Pineto, l’appello di una donna che non può muoversi e attende notizie dalla Asl
PINETO. Si sono svolte regolarmente le vaccinazioni di richiamo contro il Covid-19 rivolte agli ultra 80enni di Pineto. Dei 630 convocati, fa sapere il Comune in una nota, si sono recati nella palestra comunale, adibita a centro vaccinale, in 622. «Gli over 80 di Pineto che attendono ancora la prima inoculazione sono 210», aggiunge l’amministrazione pinetese, «e di questi 50 hanno richiesto il vaccino a domicilio».
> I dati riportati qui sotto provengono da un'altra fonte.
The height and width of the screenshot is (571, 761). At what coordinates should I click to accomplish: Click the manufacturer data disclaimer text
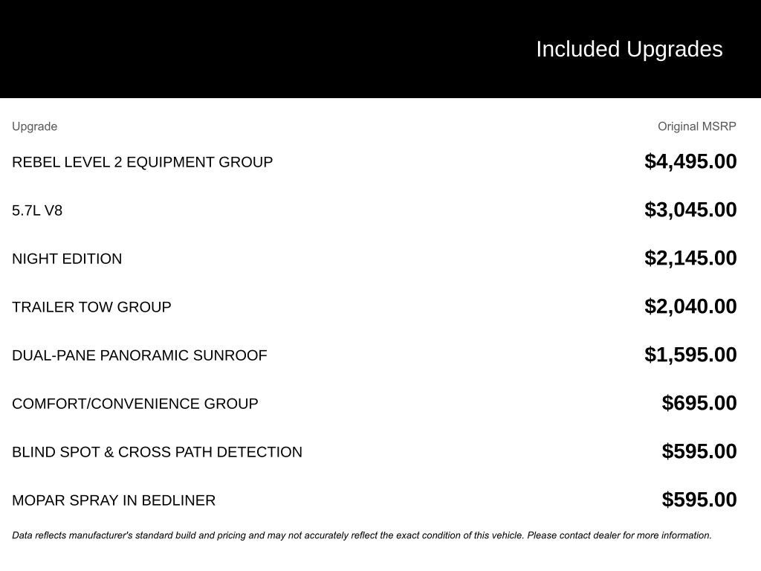coord(361,535)
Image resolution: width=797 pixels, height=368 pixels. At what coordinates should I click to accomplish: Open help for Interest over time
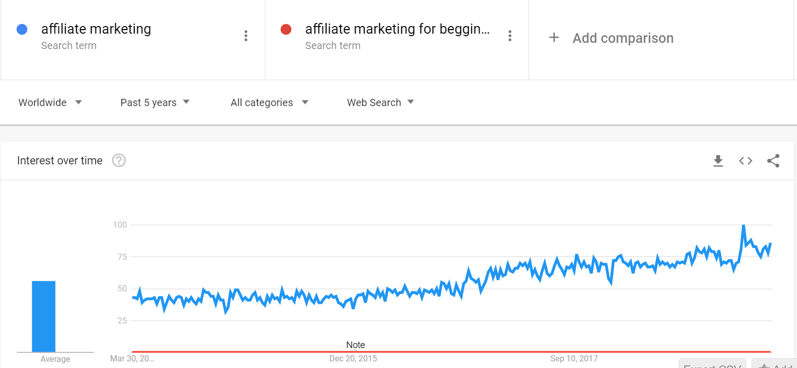(x=119, y=161)
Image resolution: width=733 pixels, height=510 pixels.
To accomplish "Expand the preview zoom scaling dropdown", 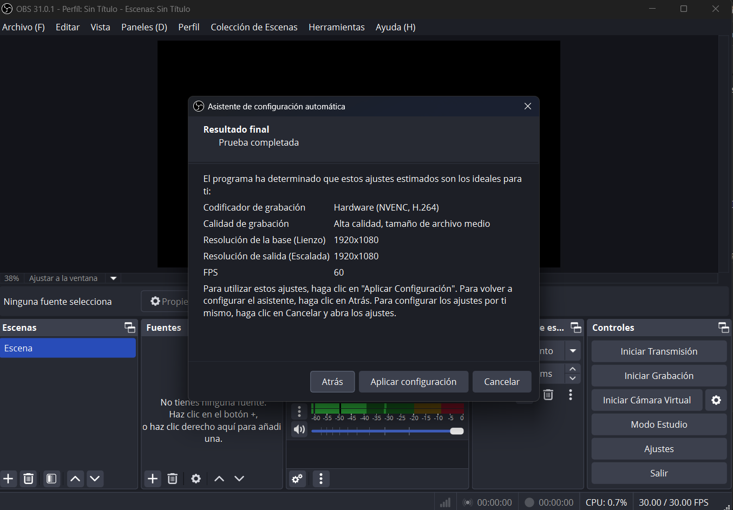I will click(114, 278).
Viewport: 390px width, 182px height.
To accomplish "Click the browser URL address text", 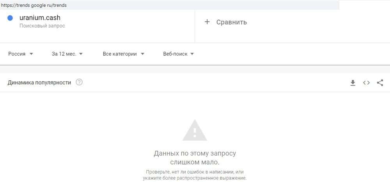I will click(x=33, y=5).
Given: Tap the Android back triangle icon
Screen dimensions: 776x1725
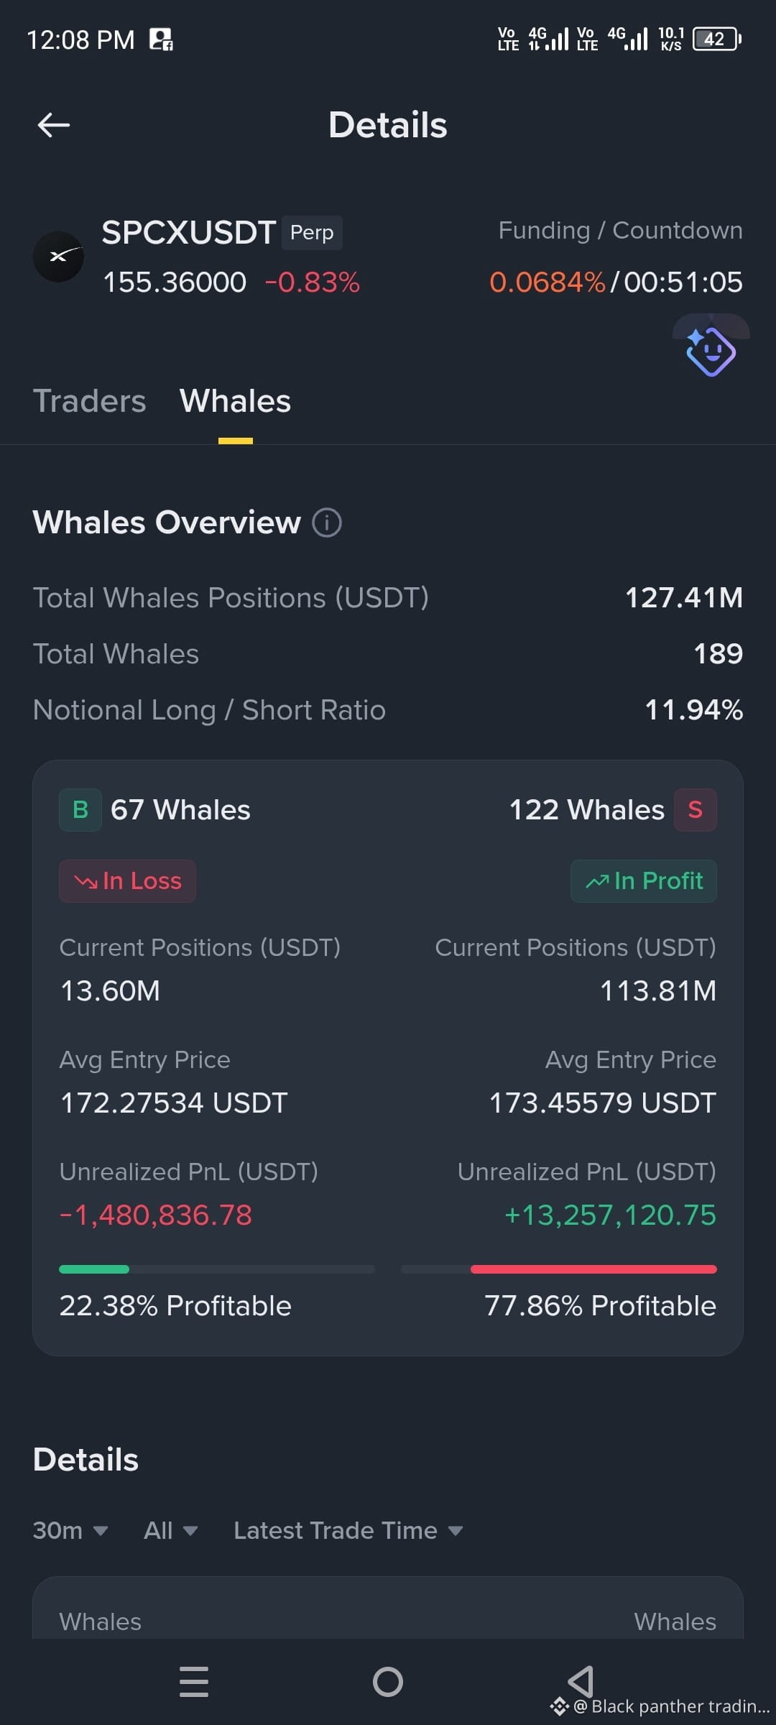Looking at the screenshot, I should pos(581,1682).
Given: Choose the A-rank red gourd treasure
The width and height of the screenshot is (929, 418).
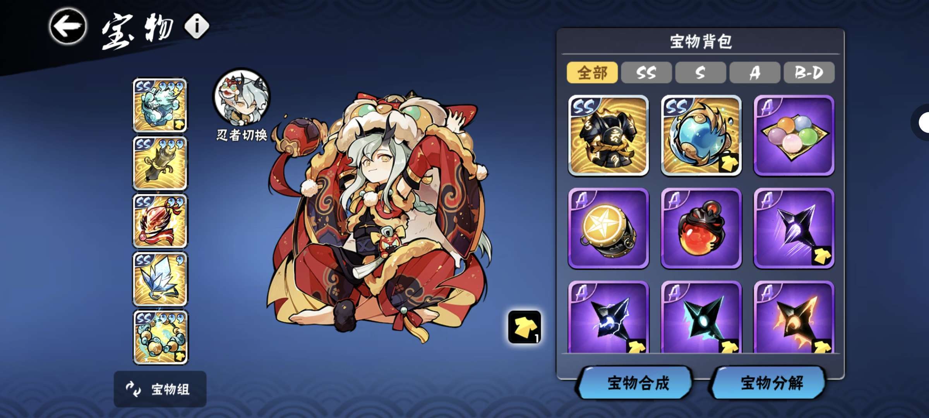Looking at the screenshot, I should [x=701, y=228].
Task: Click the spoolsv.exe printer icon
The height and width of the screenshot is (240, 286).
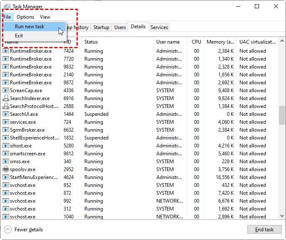Action: pyautogui.click(x=6, y=169)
Tra i 50 c’è anche una signora di 92 anni, Maria D’Ilario, che ieri ha girato al Centro la mail inviata alla Asl tre giorni fa – e finora rimasta senza risposta – nella quale sollecita la propria vaccinazione e si dice disposta a farla anche fuori da casa pur di accelerare i tempi. «Il 28 gennaio», scrive la donna, «ho manifestato il mio interesse al vaccino sull'apposita piattaforma regionale e ho anche precisato il mio precario stato di salute: mi muovo a fatica con l’ausilio del deambulatore (non esco di casa da anni) e per queste ragioni ho preferito optare per la somministrazione a domicilio. Da allora non ho ancora ricevuto il vaccino. Per quello che mi è stato comunicato non figuro neppure negli elenchi per le prossime vaccinazioni extra domiciliari agli ultraottantenni che dovranno essere effettuate nella mia città in una data ancora da stabilire. In breve: mi trovo nella paradossale situazione di essere esclusa dalle liste per la somministrazione della vaccinazione “all’esterno”, ma quella domiciliare non è neppure iniziata e nessuno mi sa dire se e quando sarà effettuata. Data la situazione e nella consapevolezza della necessità di ricevere il vaccino prima possibile, chiedo di essere ricompresa nell’elenco per la prossima somministrazione all’esterno: con enorme difficoltà e facendomi aiutare dai miei figli farò in modo di intervenire nella località del mio comune in cui sarà effettuata la prossima somministrazione “extra domiciliare”».
Informato dell’appello di Maria D’Ilario, il direttore sanitario della Asl Maurizio Brucchi rassicura: «La signora abbia pazienza, sarà presto contattata per la vaccinazione a domicilio».(d.v.)